US Lawmakers Press Bitcoin Mining Firms on Energy Usage, Carbon Emissions, Climate Crisis
Eight U.S. lawmakers, including Senator Elizabeth Warren, have sent letters to top U.S.-based bitcoin mining firms questioning them about their crypto mining operations. “The extraordinarily high energy usage and carbon emissions associated with bitcoin mining could undermine our hard work to tackle the climate crisis — not to mention the harmful impacts cryptomining has on local environments and electricity prices,” Senator Warren wrote.
US Senators Want Answers From Top Bitcoin Mining Firms
U.S. Senator Elizabeth Warren (D-Mass.), a member of the Senate Banking, Housing, and Urban Affairs Committee, announced Thursday that she and seven other senators have sent letters to six crypto mining companies “raising concerns over their extraordinarily high energy usage.”
The announcement details: “Senator Warren and her colleagues asked each company to detail their electricity consumption, scaling plans, agreements with electricity companies, and impact on energy costs for consumers and small businesses by February 10, 2022.”

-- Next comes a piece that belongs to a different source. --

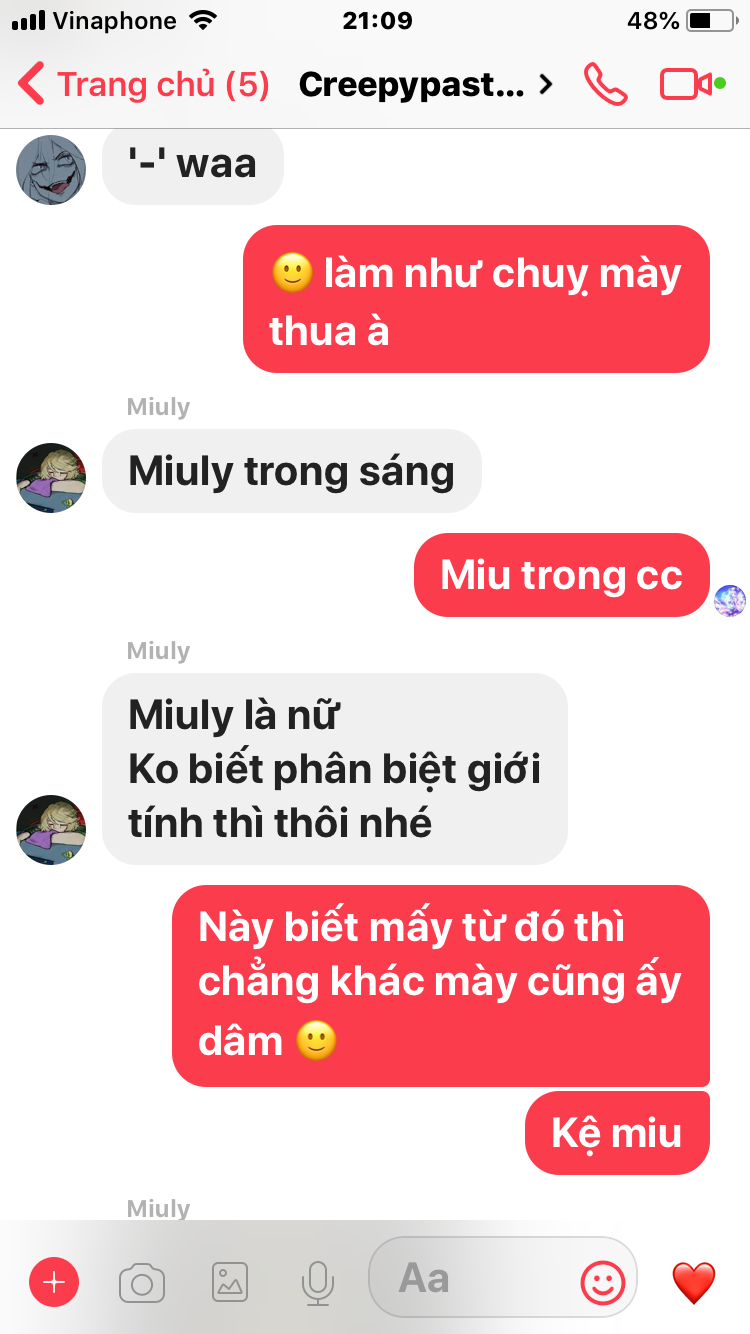View seen-by avatar beside 'Miu trong cc'
The height and width of the screenshot is (1334, 750).
(729, 600)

The letters were sent to six crypto mining firms: Riot Blockchain, Marathon Digital Holdings, Stronghold Digital Mining, Bitdeer, Bitfury Group, and Bit Digital.
Senator Warren explained:
The extraordinarily high energy usage and carbon emissions associated with bitcoin mining could undermine our hard work to tackle the climate crisis — not to mention the harmful impacts cryptomining has on local environments and electricity prices.
She claims that “Bitcoin mining’s power consumption has more than tripled from 2019 to 2021, rivaling the energy consumption of Washington state, and of entire countries like Denmark, Chile, and Argentina.”

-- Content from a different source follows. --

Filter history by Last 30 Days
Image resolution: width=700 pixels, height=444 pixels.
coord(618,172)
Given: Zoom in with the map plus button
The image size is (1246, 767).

“We need more information on the operations of these cryptomining companies to understand the full scope of the consequences for our environment and local communities,” the senator from Massachusetts stressed.
In December last year, Senator Warren sent a similar letter to Greenidge Generation Holdings, which operates one of the largest bitcoin mining operations in the U.S. She asked the company about their emissions and impacts on local ecosystems and electricity prices.

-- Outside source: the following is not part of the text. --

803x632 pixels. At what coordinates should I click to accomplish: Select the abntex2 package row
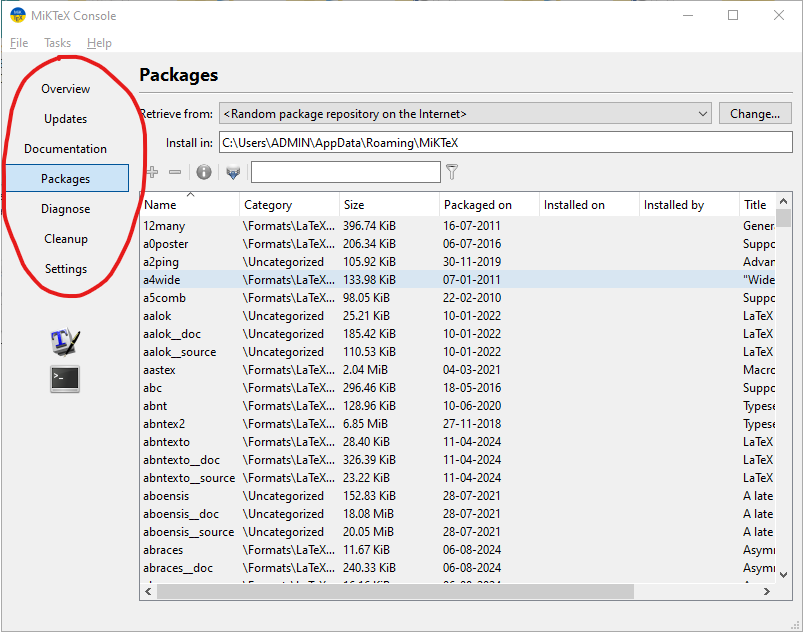458,424
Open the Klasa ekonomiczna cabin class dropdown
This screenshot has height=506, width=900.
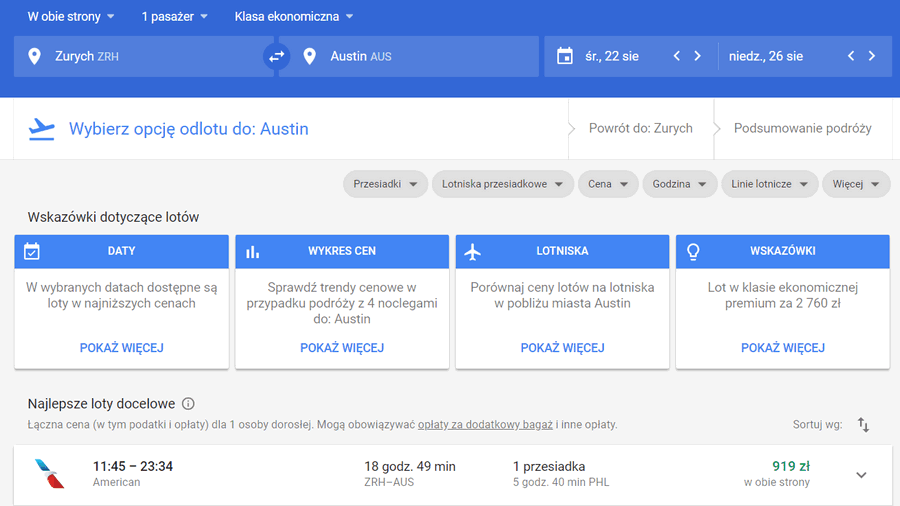point(294,17)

A report on the bitcoin mining industry published by Coinshares this month notes that “Usage of energy is a contentious and much misunderstood function of the Bitcoin monetary system.” The report explains, “Carbon emissions emitted by electricity providers supplying the bitcoin mining network are inconsequential,” elaborating:
At 0.08% of global CO2e emissions, removing the entire mining network from global demand — and thereby depriving hundreds of millions of people of their only hope for a fair and accessible form of money — would not amount to anything more than a rounding error.